Exercise aim - Only the closing portion of the entries is to be reproduced: the line containing "380x323 pixels." through the very last line, exactly as written.

'''

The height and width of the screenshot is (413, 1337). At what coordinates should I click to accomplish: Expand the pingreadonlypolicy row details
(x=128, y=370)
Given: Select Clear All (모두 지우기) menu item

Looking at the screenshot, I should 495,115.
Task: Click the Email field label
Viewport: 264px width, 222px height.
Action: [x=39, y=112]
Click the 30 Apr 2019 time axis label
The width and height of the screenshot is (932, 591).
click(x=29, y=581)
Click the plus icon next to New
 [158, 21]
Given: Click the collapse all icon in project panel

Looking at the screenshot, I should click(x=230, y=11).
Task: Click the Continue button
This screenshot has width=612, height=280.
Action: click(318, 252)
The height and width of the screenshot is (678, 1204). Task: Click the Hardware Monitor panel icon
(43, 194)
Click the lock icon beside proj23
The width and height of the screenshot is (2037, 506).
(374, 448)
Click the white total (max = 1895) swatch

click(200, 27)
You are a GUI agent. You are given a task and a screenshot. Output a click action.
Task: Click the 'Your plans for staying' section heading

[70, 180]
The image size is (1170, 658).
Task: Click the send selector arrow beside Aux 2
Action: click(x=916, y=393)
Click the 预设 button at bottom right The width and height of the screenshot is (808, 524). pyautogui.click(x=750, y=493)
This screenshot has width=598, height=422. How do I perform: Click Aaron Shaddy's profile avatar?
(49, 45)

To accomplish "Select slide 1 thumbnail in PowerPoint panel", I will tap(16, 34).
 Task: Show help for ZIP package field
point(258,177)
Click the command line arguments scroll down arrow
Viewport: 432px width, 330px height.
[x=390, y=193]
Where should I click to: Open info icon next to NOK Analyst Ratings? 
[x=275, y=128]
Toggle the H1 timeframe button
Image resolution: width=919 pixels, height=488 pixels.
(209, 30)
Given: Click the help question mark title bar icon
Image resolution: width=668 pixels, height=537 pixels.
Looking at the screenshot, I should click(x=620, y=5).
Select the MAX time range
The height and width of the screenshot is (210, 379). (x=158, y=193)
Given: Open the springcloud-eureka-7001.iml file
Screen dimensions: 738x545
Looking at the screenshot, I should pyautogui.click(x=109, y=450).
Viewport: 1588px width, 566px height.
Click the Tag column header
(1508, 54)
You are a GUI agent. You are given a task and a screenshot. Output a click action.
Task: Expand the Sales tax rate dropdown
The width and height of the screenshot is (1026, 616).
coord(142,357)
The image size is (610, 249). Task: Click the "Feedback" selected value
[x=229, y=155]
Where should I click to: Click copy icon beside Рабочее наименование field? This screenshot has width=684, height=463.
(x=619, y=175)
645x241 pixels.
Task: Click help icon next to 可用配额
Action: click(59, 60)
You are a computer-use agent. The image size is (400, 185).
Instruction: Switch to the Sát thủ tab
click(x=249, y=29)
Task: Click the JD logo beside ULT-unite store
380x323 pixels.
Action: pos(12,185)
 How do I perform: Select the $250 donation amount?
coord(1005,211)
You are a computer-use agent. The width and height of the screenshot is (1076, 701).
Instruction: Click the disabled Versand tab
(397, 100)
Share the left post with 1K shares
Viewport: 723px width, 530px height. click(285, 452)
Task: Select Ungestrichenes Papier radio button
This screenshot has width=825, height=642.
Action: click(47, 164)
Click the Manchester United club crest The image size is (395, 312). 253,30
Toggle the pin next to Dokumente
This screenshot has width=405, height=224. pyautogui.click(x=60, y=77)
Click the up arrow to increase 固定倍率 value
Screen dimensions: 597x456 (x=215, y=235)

'''

Written answer -
380x323 pixels.
Action: pos(12,185)
 How do I perform: Select the $250 donation amount?
coord(1005,211)
You are a computer-use agent. The width and height of the screenshot is (1076, 701).
Instruction: Click the disabled Versand tab
(397, 100)
Share the left post with 1K shares
Viewport: 723px width, 530px height. click(285, 452)
Task: Select Ungestrichenes Papier radio button
This screenshot has width=825, height=642.
Action: click(47, 164)
Click the Manchester United club crest The image size is (395, 312). 253,30
Toggle the pin next to Dokumente
This screenshot has width=405, height=224. pyautogui.click(x=60, y=77)
Click the up arrow to increase 固定倍率 value
Screen dimensions: 597x456 (x=215, y=235)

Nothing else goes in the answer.